Only 294 employees with the United States Agency for International Development have been deemed essential among roughly 10,000 global staff members.
Secretary of State Marco Rubio has reportedly said that crucial health and humanitarian aid will continue, following threats from Donald Trump and Elon Musk to dissolve the entire agency, but the administration intends to decimate its size, including limiting staff to only 12 people in Africa.
An internal chart of the employee breakdown shared by a former USAID global health director also notes that only 21 people will serve the Middle East, with only eight people assigned to all of Asia and eight people assigned to Latin America.
A memo on the agency’s website earlier this week noted that nearly the entire workforce would be put on leave by the end of the week, with only a small number of “designated personnel responsible for mission-critical functions, core leadership and specially designated programs” who would be exempt.
USAID workers abroad, which account for roughly two-thirds of the agency’s staff, are expected to return to the United States within 30 days, according to the memo. The agency would “arrange and pay for return travel,” the memo states.

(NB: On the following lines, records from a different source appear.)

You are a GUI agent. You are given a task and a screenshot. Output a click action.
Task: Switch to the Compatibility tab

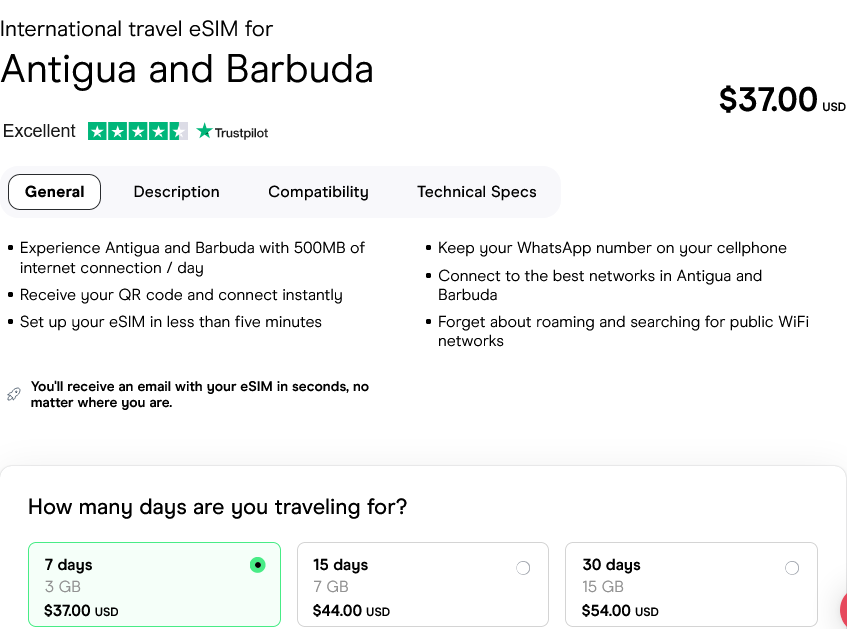(x=318, y=192)
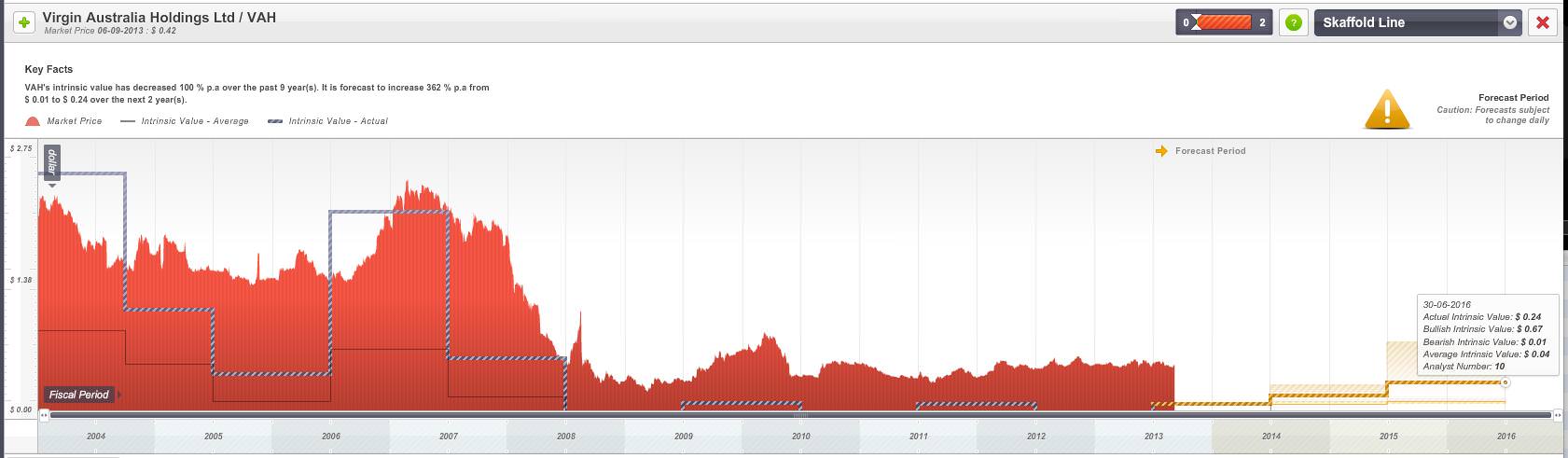Select the 2013 year on timeline
1568x458 pixels.
pos(1153,436)
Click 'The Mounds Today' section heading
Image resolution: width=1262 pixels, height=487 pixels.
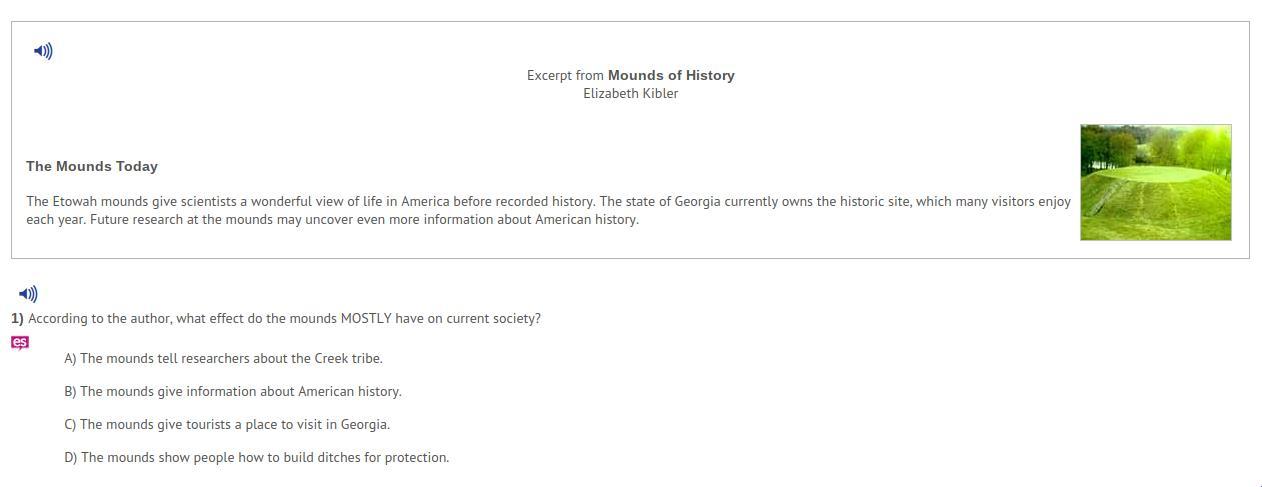click(x=92, y=166)
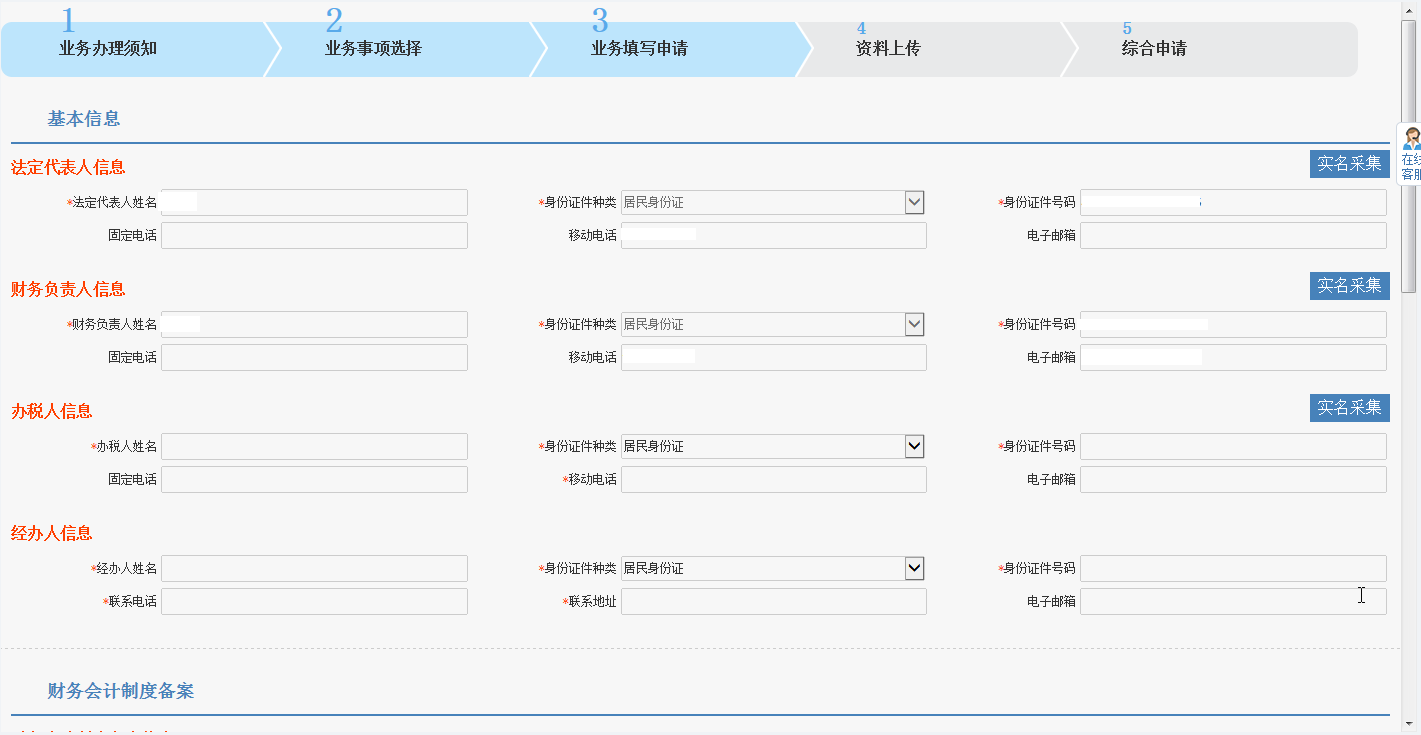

Trump administration officials have smeared the agency’s spending as unnecessary, wasteful, politically motivated and in conflict with the president’s foreign policy and ideological agenda.
Rapidly escalating threats to the 63-year-old agency — which funds and supports health services, disaster relief and anti-poverty efforts around the world — have scrambled employees, leaving many in shock and disbelief as Musk and his allies baselessly label USAID a “criminal organization” and a “radical-left political psy op.”
The Independent has requested comment from the State Department, which has assumed control of the agency in the wake of Trump’s presidency.
USAID manages aid projects in roughly 100 countries with a budget of roughly $40 billion, including tens of millions of dollars returned to the American economy through the purchase of U.S. food shipments.